BEGIN SUPPLIED RECORDS
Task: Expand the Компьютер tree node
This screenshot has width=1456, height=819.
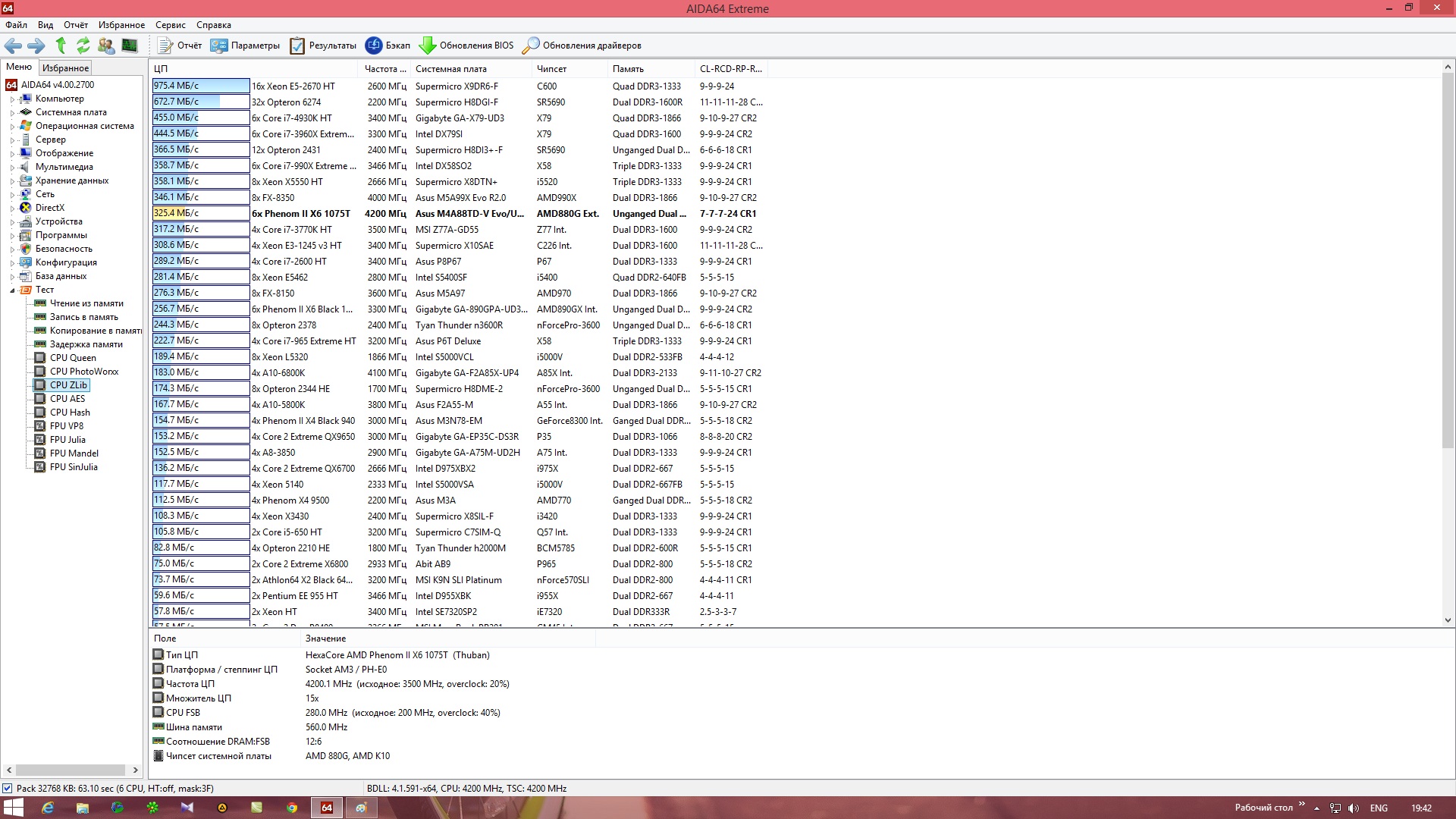Action: click(12, 99)
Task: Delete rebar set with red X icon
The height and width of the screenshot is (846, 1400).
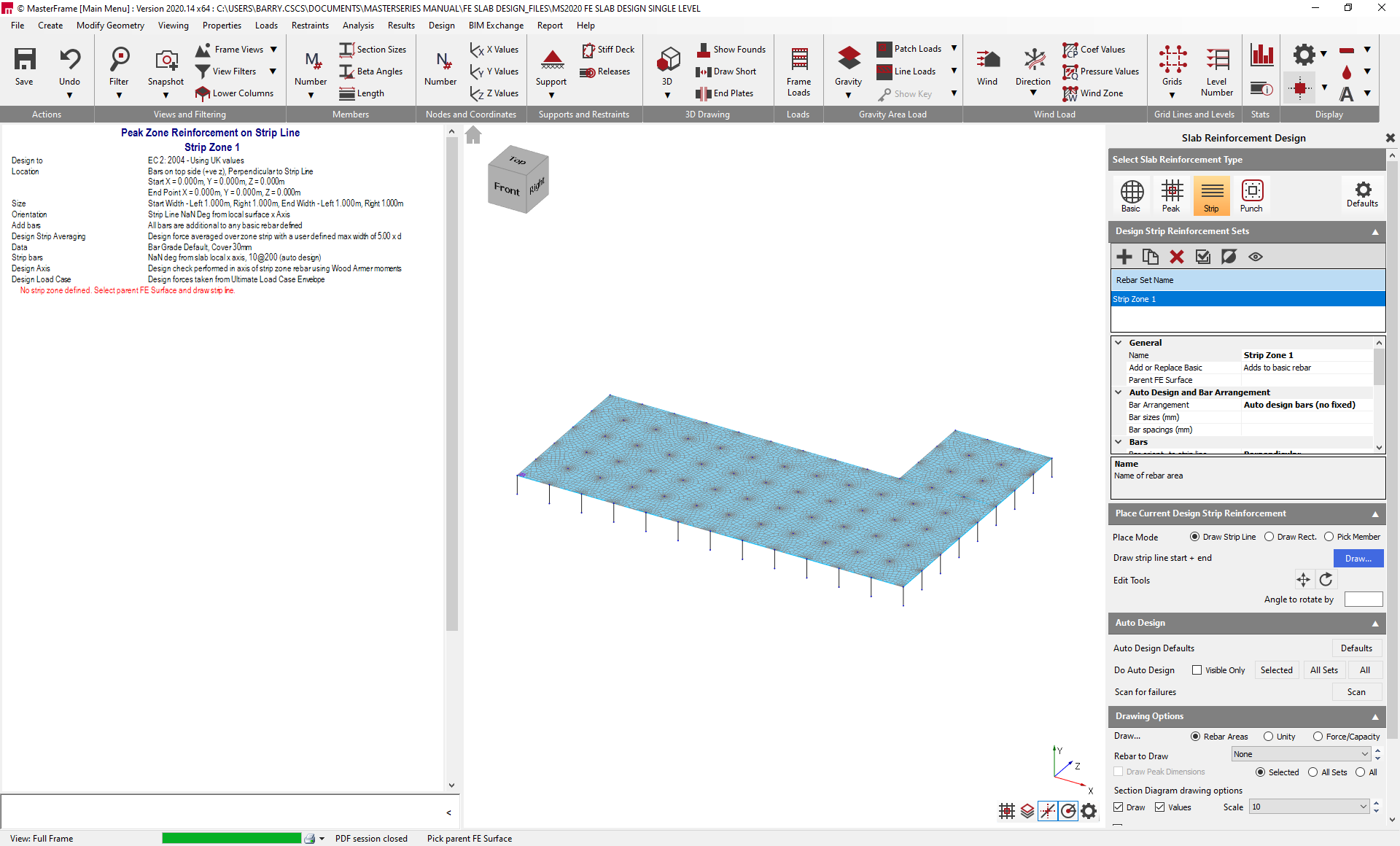Action: (1177, 257)
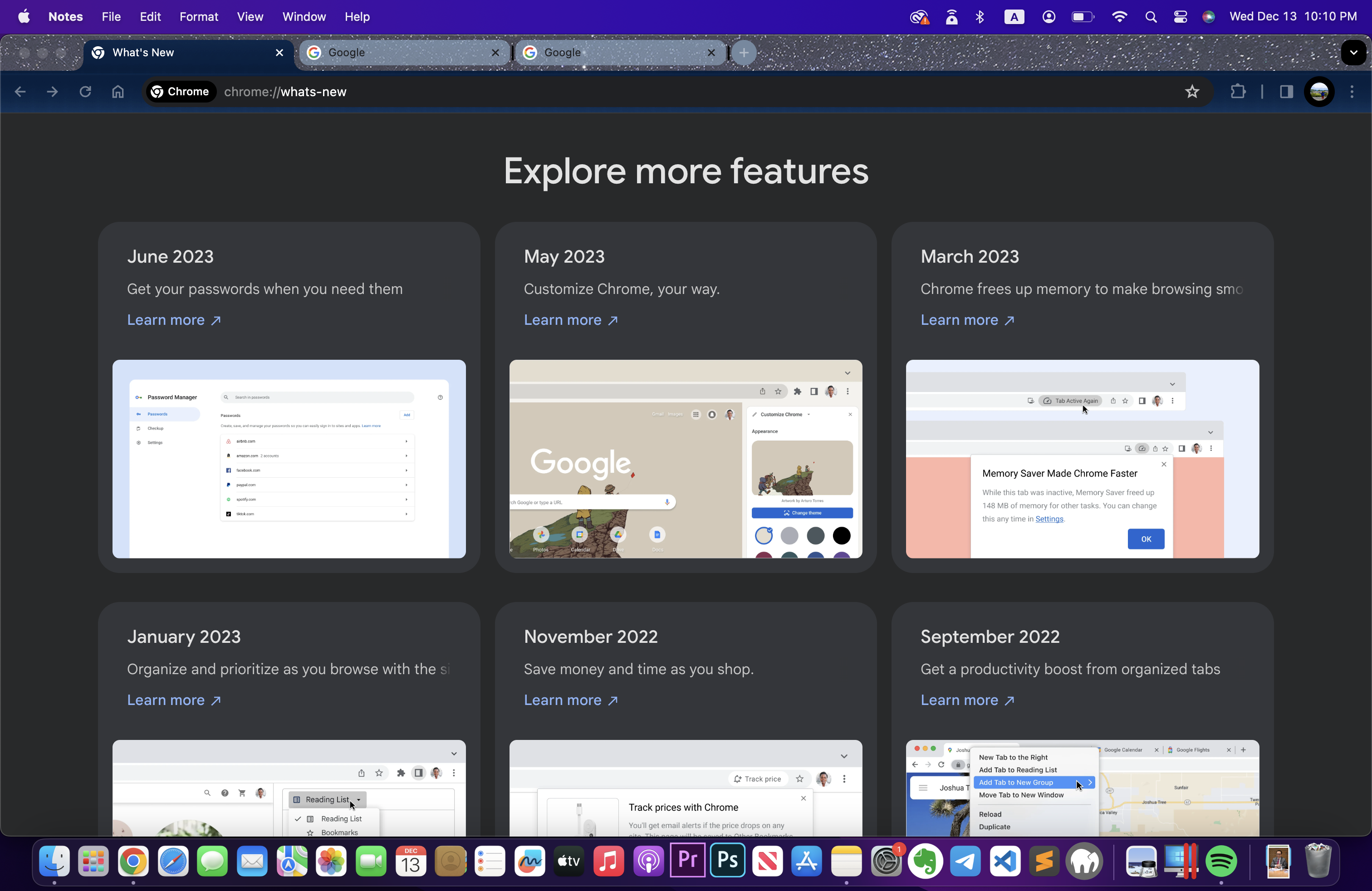Open the Wi-Fi status menu

click(1119, 17)
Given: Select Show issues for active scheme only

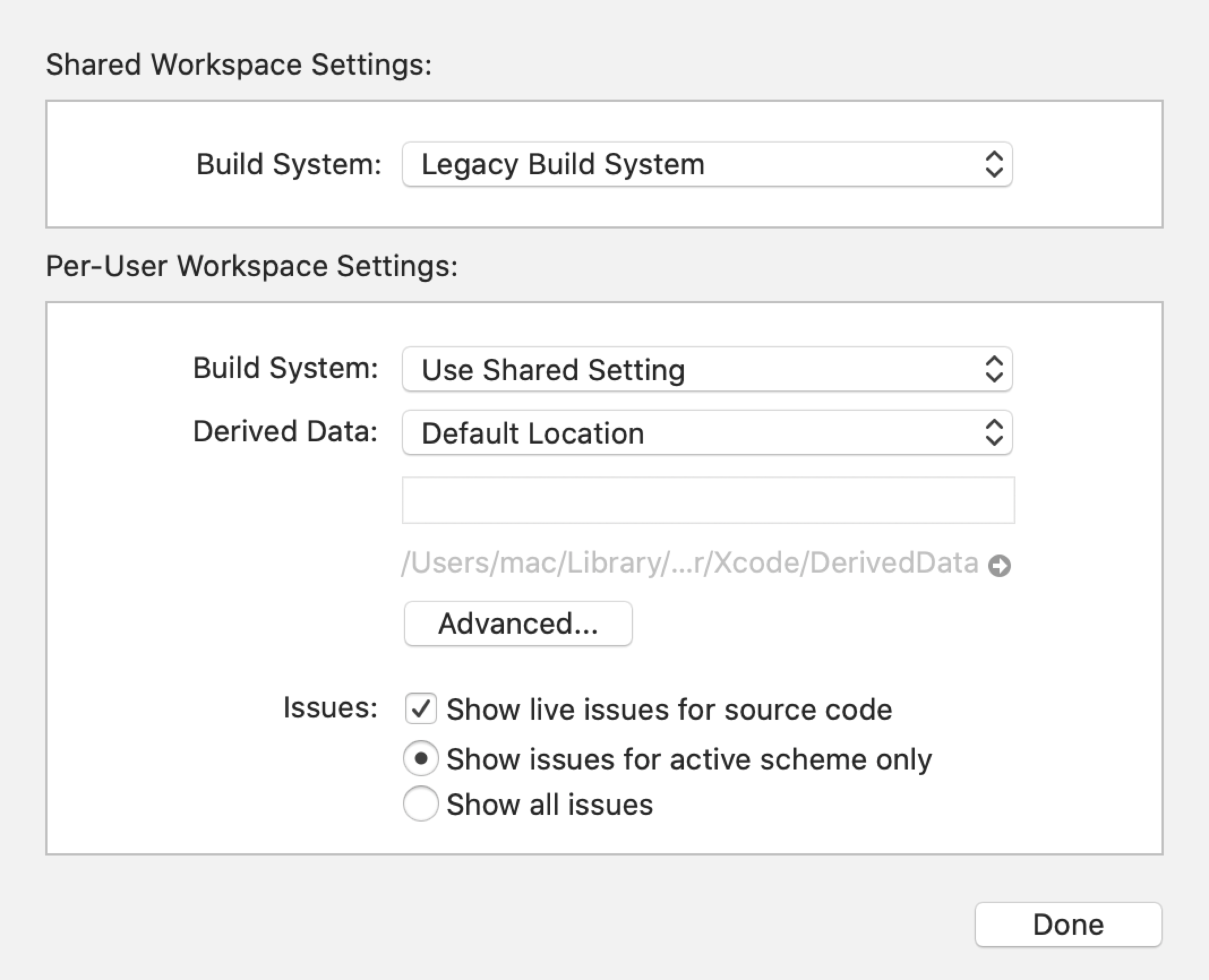Looking at the screenshot, I should [x=421, y=758].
END SUPPLIED RECORDS
Search the listing above for the string "Task" and copy each line that has it.

Task: Expand the Компьютер tree node
Task: Delete rebar set with red X icon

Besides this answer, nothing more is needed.